Tu épelles pomme de terre, j’épelle pomme de terre
Si vous lisez le New York Times, vous êtes tombé sur des informations concernant des événements qui se produisent dans la ville saoudienne « Jidda ». Si vous obtenez la plupart de vos nouvelles de l’Associated Press, ces mêmes événements se produisent à « Jiddah ». Si vous vous abonnez à Reuters, la ville s’appelle « Jeddah ».
Imaginez que les temps sont toujours à la chasse et que vous vous abonnez à ces trois services. Imaginez maintenant que vous cherchez sur ces sites des nouvelles du seul festival de cinéma d’Arabie saoudite, qui a lieu dans cette ville. Quel terme devez-vous rechercher ? Et combien d’histoires risquez-vous de manquer ?

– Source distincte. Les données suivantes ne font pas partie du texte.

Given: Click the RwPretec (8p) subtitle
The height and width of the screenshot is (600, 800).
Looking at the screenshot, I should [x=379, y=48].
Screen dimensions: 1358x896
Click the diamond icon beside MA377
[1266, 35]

La plupart des publications ont des manuels de style, soit le leur, soit celui d’une des majors : The Associated Press Stylebook, The New York Times Manual of Style and Usage, ou The Chicago Manual of Style. Si les livres de style divergent sur de nombreux points, la plupart de leurs différences n’ont pas d’impact sur les efforts des lecteurs pour rechercher des informations dans une publication donnée.
Mais l’orthographe, si.
Parce qu’il y a beaucoup plus de textes affichés sur les sites Web que de textes imprimés dans les journaux, et parce que beaucoup moins de ces textes sont édités ou « traités » pour refléter le style de la publication, la façon dont les mots sont orthographiés – en particulier les noms propres – peut varier considérablement, surtout lorsqu’ils sont translittérés à partir d’un alphabet différent. Et comme AP n’a pas encore la capacité de transmettre les accents, il arrive que même des mots « courants » soient rendus d’une manière qui en brouille le sens. Les accents font toute la différence, par exemple, entre un « pate » (le sommet de la tête), un « pâté » (un mets carné) et une « pâte » (une pâte d’argile ou de farine).

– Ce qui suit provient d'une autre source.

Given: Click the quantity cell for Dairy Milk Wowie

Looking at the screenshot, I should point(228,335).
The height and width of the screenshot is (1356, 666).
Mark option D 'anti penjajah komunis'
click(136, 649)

De nombreux moteurs de recherche renvoient des résultats basés sur les variantes orthographiques – une recherche sur le site du Times pour le « Jidda Film Festival » renvoie, de manière quelque peu ironique, « Did you mean ‘Jeddah Film Festival’ ? » – mais les sites d’information n’ont, dans l’ensemble, pas intégré cette fonction.
Alors que faire ?
Il n’y a pas de réponse facile, en particulier avec les noms cyrilliques, hébreux ou arabes, qui ont chacun plusieurs conventions de translittération. Chicago recommande aux auteurs de choisir un système de translittération et de » s’y tenir avec aussi peu d’exceptions que possible « , un conseil qui convient mieux aux publications imprimées statiques qu’aux publications dynamiques sur le Web ; les stylesbooks AP et Times donnent des conseils différents, qui, comme on l’a vu plus haut, ne sont pas toujours suivis.

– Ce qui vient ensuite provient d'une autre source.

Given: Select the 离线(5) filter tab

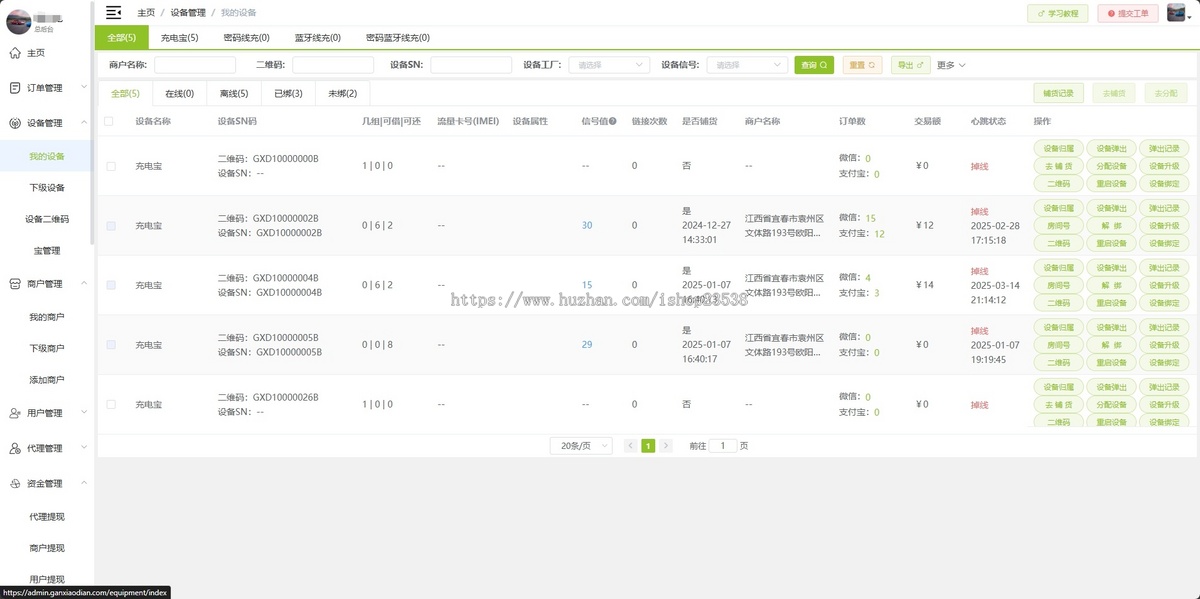Looking at the screenshot, I should 233,93.
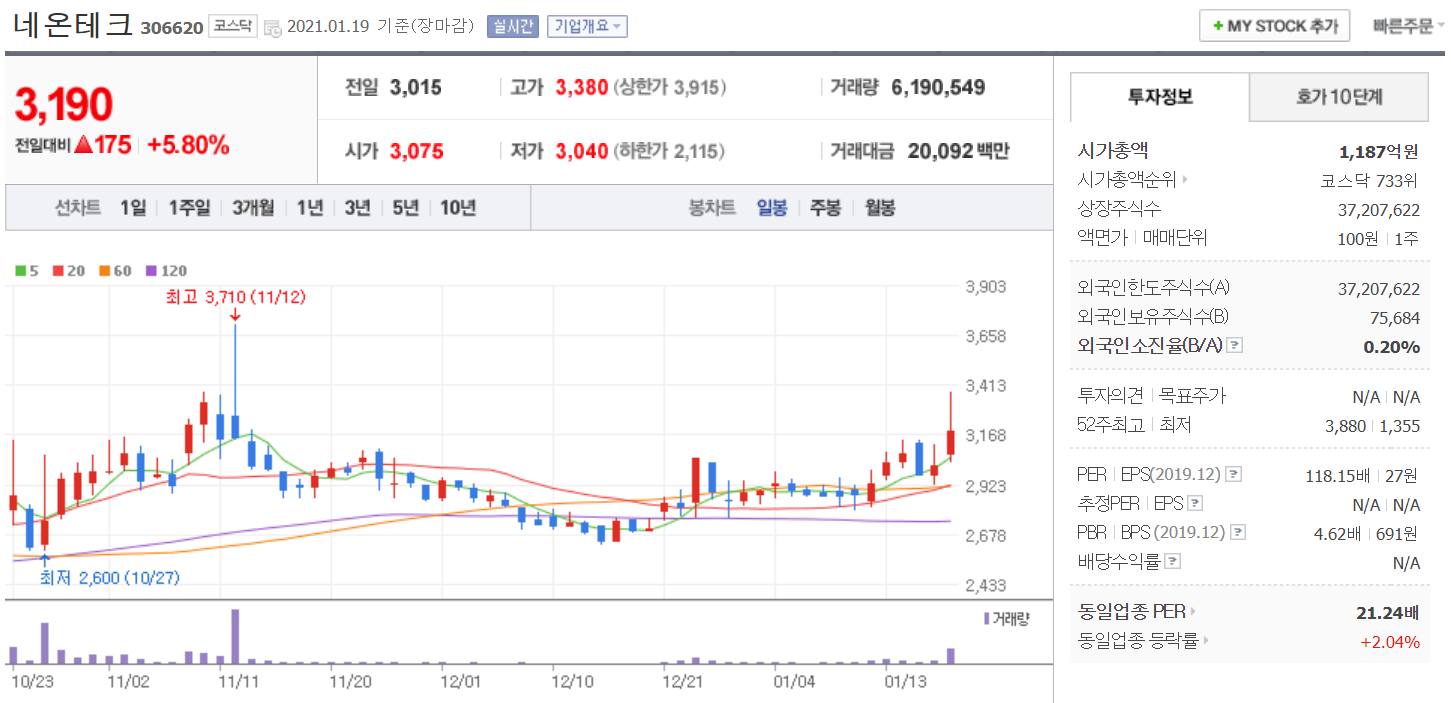The height and width of the screenshot is (703, 1451).
Task: Click help icon beside PER EPS(2019.12)
Action: [x=1234, y=474]
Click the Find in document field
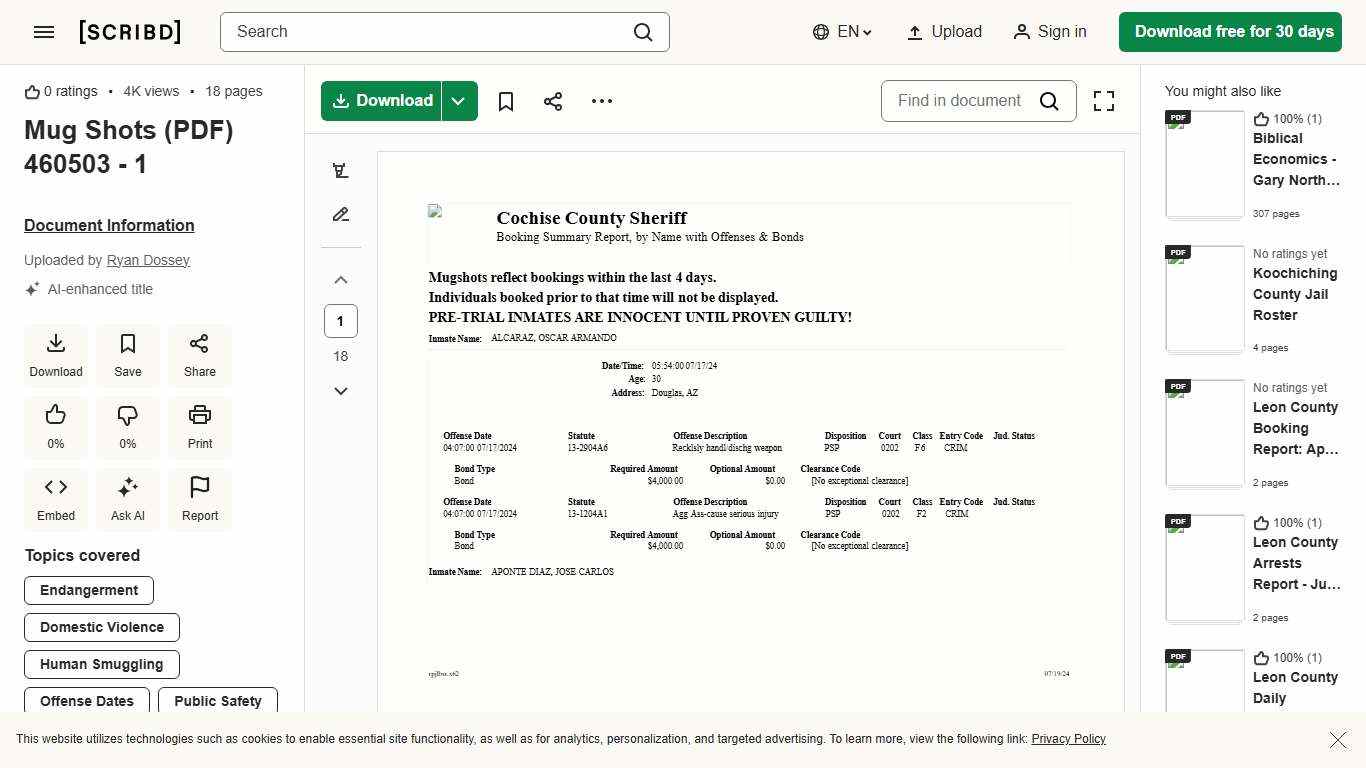 coord(958,101)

Ou, on peut faire comme T.E. Lawrence dans Révolte dans le désert et Sept piliers de l’islam. Une note de l’éditeur de chacun d’eux explique que l’orthographe des noms arabes varie « selon le caprice de l’auteur. » Lawrence lui-même a écrit : « Il existe des « systèmes scientifiques » de translittération, utiles pour les personnes qui connaissent suffisamment l’arabe pour ne pas avoir besoin d’aide, mais qui sont inutiles pour le reste du monde. J’épelle mes noms n’importe comment, pour montrer quelle pourriture sont ces systèmes. »
Ceci, bien sûr, a rendu fous ses correcteurs, et a donné lieu à ces échanges:
Correcteur : Jeddah et Jidda sont utilisés de manière impartiale tout au long du texte. Intentionnel ?
Lawrence : Plutôt!
Lecteur d’épreuves : Slip 20. Nuri, émir des Ruwalla, appartient à la « famille principale des Rualla ». Sur le feuillet 33, « cheval Rualla », et sur le feuillet 38, « a tué un Rueili ». Dans tous les feuillets suivants, « Rualla ».
Lawrence : On aurait dû aussi utiliser Ruwala et Ruala.
Les correcteurs d’épreuves : Feuillet 47. Jedha, la chamelle, était Jedhah sur le feuillet 40.
Lawrence : C’était une bête splendide.